The burden of understanding new technology and how to use it to accomplish tasks that are of interest to you will continue to grow as digital technology grows in the makretplace. Figuring out DRM is no different than figuring out how to rip a CD to mp3, or figuring out how to configure an external sound card, or figuring out how to setup an account and post on a discussion board, or figuring out how to get e-mail on your blackberry. As technology evolves, you will either invest the time and energy to figure it out, or you will not.

It does appear that DRM is getting pushed back (iTunes is offering DRM-free songs for $1.29) and pushed forward (Vista incorporates more/better DRm controls) at the same time. Where the "final answer" will fall is to be determined.

DRM is not all bad. One of the ways that digital content will be made available for the PC is under the protections of DRM. Because there is DRM, I can watch full episodes of some of my favorite TV shows over the web - in case I miss an episode. That service would not exist without DRM.

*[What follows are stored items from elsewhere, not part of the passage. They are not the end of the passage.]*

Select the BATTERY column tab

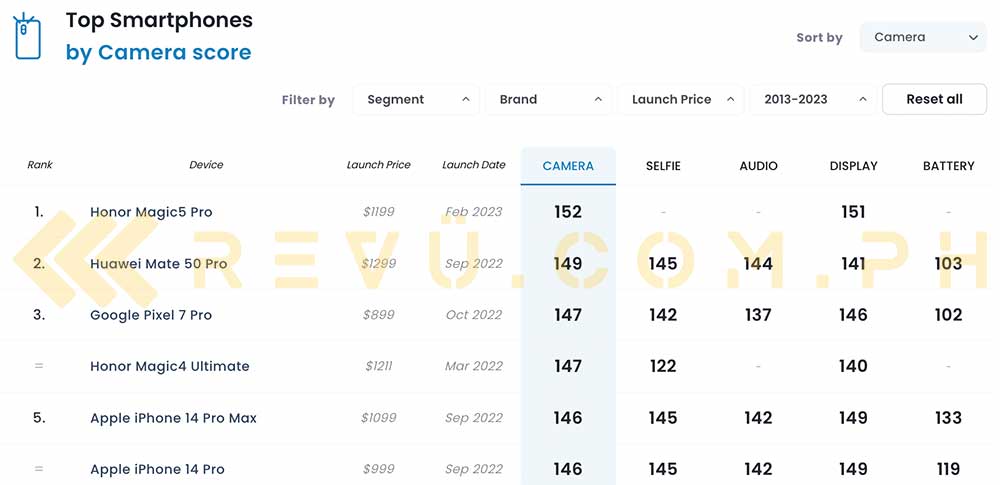point(949,166)
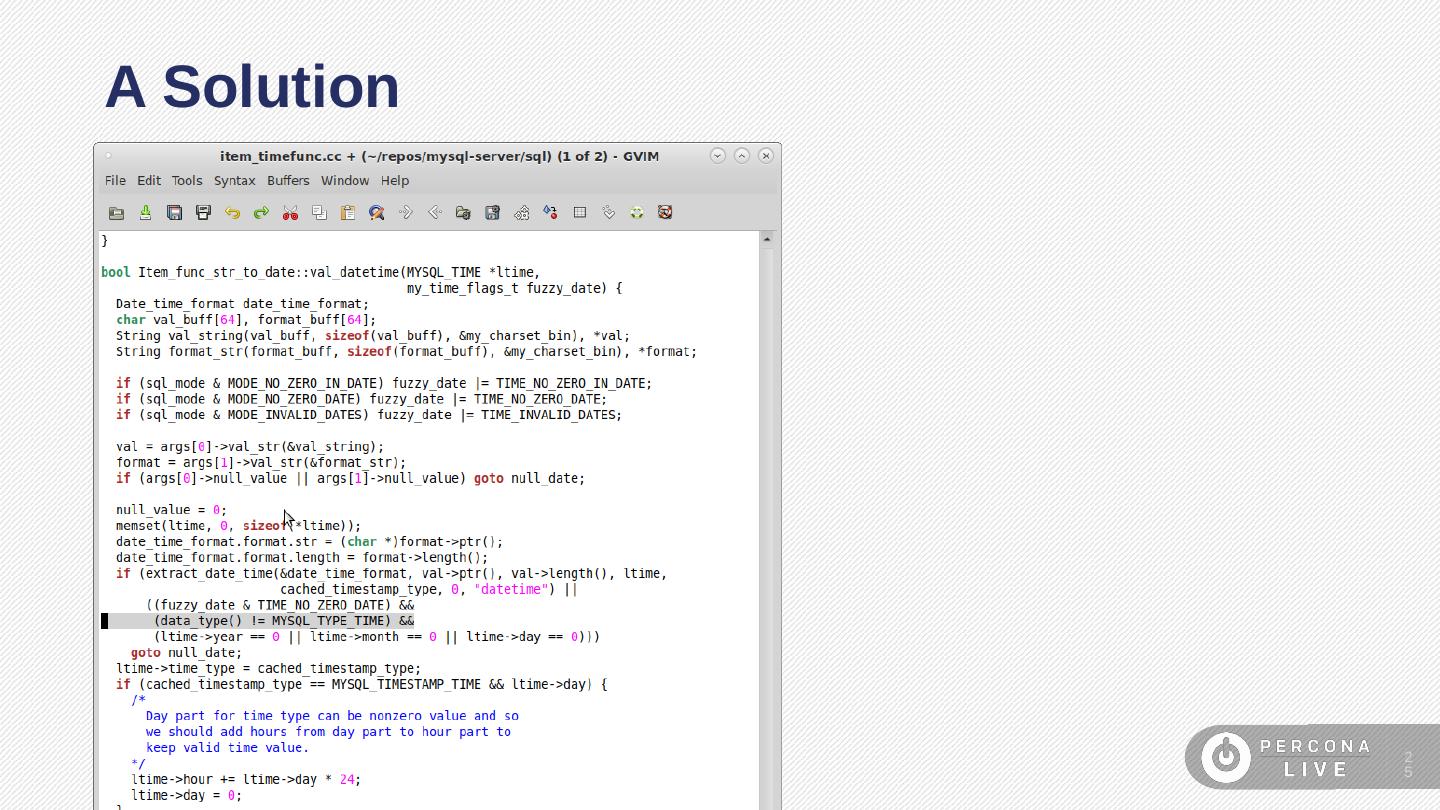Screen dimensions: 1440x810
Task: Cut selection with the scissors icon
Action: [290, 213]
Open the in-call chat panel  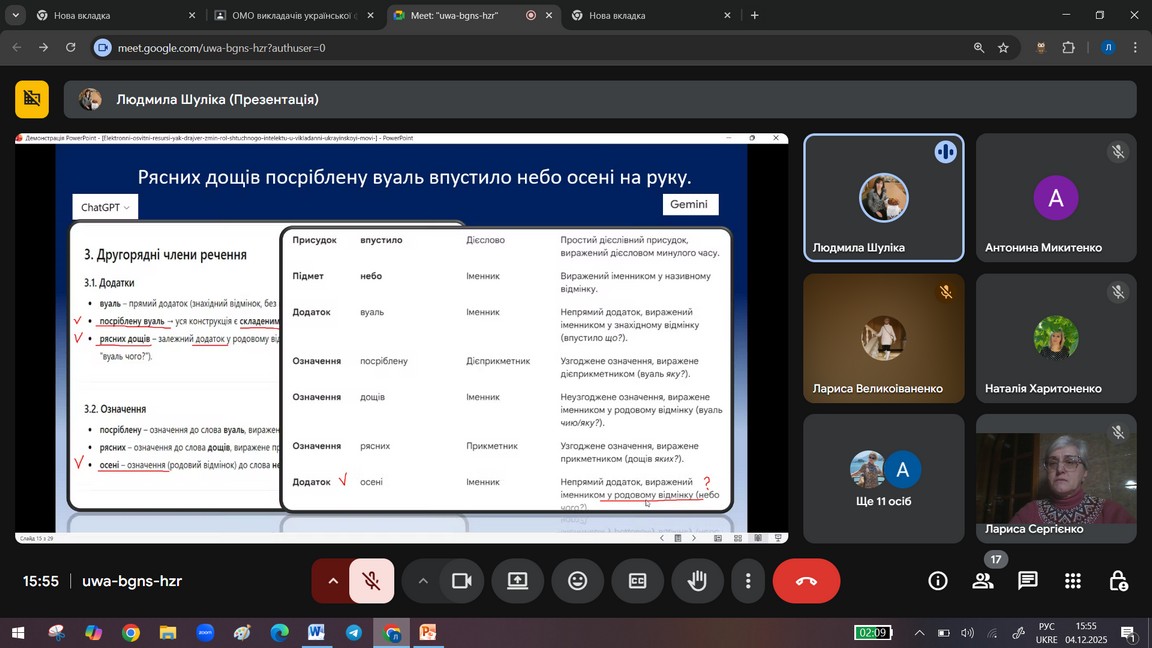pyautogui.click(x=1027, y=581)
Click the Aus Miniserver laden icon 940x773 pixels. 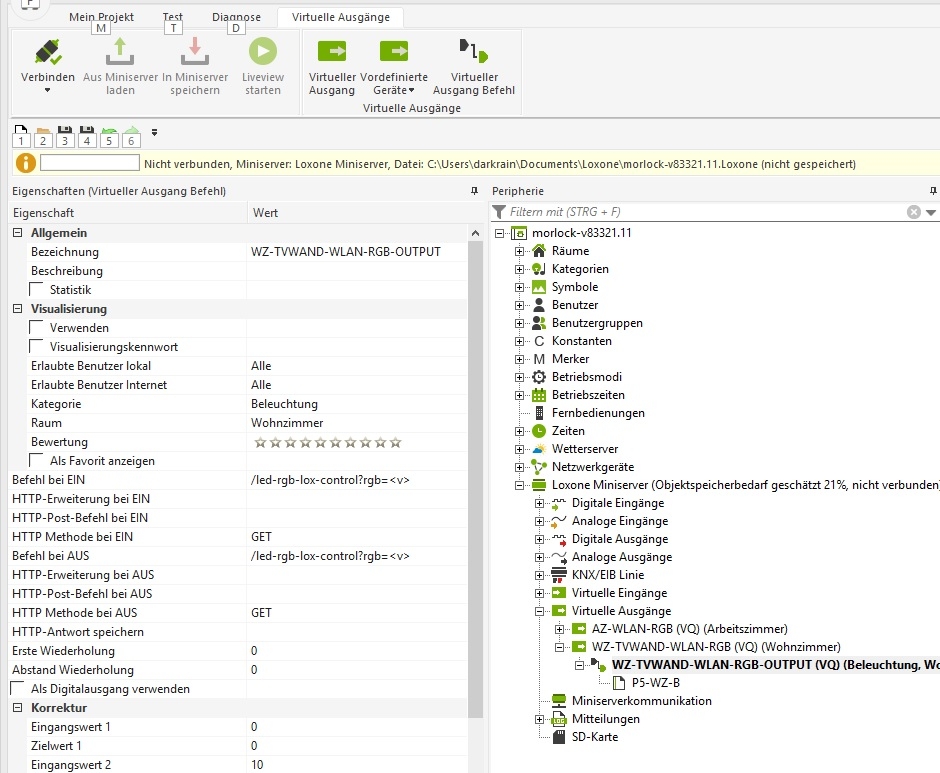tap(120, 52)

As for "fair use" - DRM will remain at odds with fair use for the foreseeable future. It is not in the financial interests of the music industry to fully support your fair use rights. From their point of view you should buy a 45, then the cassette, then the CD, then the mp3, then the <whatever_comes-next>, etc. Paying one time and converting to whatever format you want is not a good financial model for them. "Fair use" might be your "right" under the law, but that does not mean that the copyright holder needs to make it easy for you.

5 years ago, DRM was barely on anyone's radar. 5 years from now the overall situation will be different than it is today.

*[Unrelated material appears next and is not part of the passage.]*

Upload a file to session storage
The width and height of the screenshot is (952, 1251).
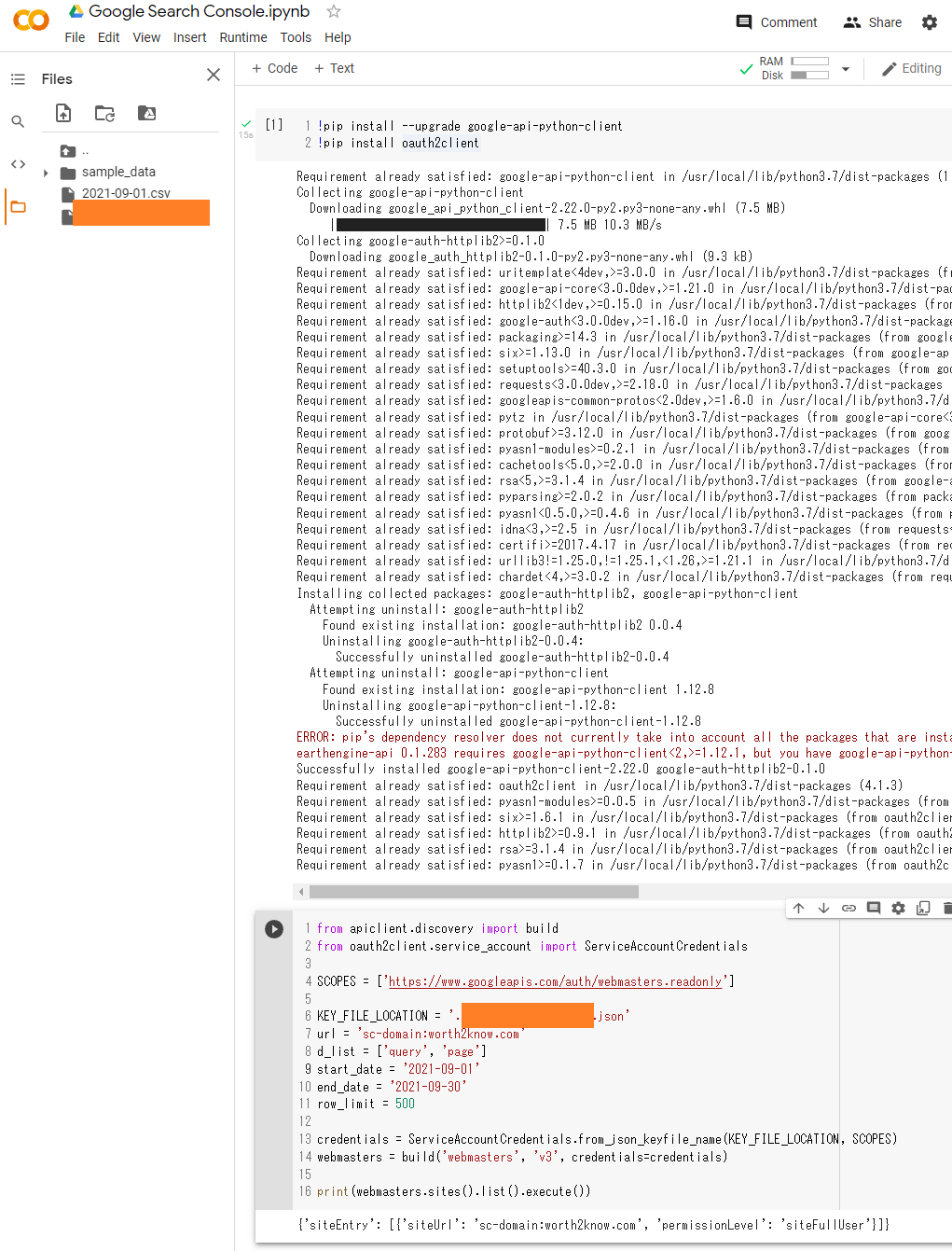(x=63, y=113)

If you truly feel that the burden of understanding the technology that you are trying to make use of is unacceptable, then perhaps sticking with CDs for the next several years makes the most sense for you and your situation. I view learning about the technology that I use as an investment in my understanding.

My advice is to determine how to keep your music DRM free as you go. That is the best way to ensure that you will have access to it in the future. .. Keeping in mind that my extensive collection of "mix tapes" from college are now un-playable as I no longer have a working tape player.

--Stan Graves

[GemZombie]

My point is, which I think some people might miss, that if you use MP3's today, you can continue using MP3's without any interference from Vista. DRM applies to formats that *use* DRM. MP3 does not. You can rip and play just as you did before... and since most of us use that scenerio, most of us have nothing to fear with Vista.

I have avoided iTunes for a variety of reasons, but DRM is a big one.

Also "Vista and DRM" is a bit misleading.... 90% of the DRM implementation is really just Windows Media Player 11. It's just that you need WMP to play most of the DRM-enabled files that are aimed towards Windows users.